The Correct Option is D

Step 1: Understanding the Concept:
The question defines a range for the radius of a circle. The radius must be greater than the distance from the center to any point inside the circle, and it must be less than the distance from the center to any point outside the circle.
Step 2: Key Formula or Approach:
We will use the distance formula, \(d = \sqrt{(x_2 - x_1)^2 + (y_2 - y_1)^2}\), to calculate the distance from the center to each of the given points. Let \(r\) be the radius.
Let \(d_{\text{in}}\) be the distance to the inside point. We must have \(r>d_{\text{in}}\).
Let \(d_{\text{out}}\) be the distance to the outside point. We must have \(r<d_{\text{out}}\).
Step 3: Detailed Explanation:
The center of the circle is \(C = (3, -2)\).
The point inside the circle is \(P_{\text{in}} = (3, 3)\). Let's find the distance from the center to this point: \[ d_{\text{in}} = \sqrt{(3 - 3)^2 + (3 - (-2))^2} = \sqrt{0^2 + (3+2)^2} = \sqrt{5^2} = 5 \] Since this point is inside the circle, the radius \(r\) must be greater than this distance: \(r>5\).
The point outside the circle is \(P_{\text{out}} = (10, -2)\). Let's find the distance from the center to this point: \[ d_{\text{out}} = \sqrt{(10 - 3)^2 + (-2 - (-2))^2} = \sqrt{7^2 + 0^2} = \sqrt{7^2} = 7 \] Since this point is outside the circle, the radius \(r\) must be less than this distance: \(r<7\).
Combining these two inequalities, we find the possible range for the radius: \[ 5<r<7 \] Step 4: Final Answer:
We need to find an option that falls between 5 and 7.
(A) 5: Not possible, as \(r\) must be strictly greater than 5.

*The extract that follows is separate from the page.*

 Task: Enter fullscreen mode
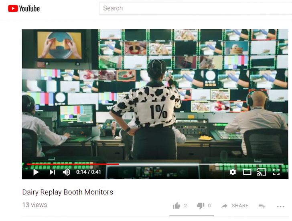[276, 172]
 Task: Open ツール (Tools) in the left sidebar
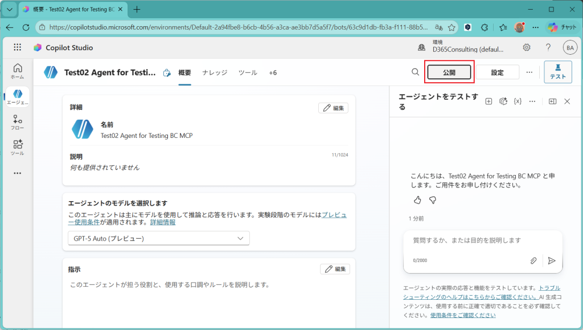[17, 147]
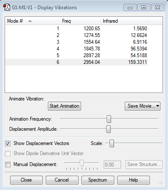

(B) 5.5: Possible, as \(5<5.5<7\).
(C) 6: Possible, as \(5<6<7\).
(D) 6.5: Possible, as \(5<6.5<7\).
(E) 7: Not possible, as \(r\) must be strictly less than 7.
Since options (B), (C), and (D) are all valid possibilities, and this is a single-choice question, the question may be flawed. However, if we must choose one, any of them could be correct. We select 6.5 as a valid answer.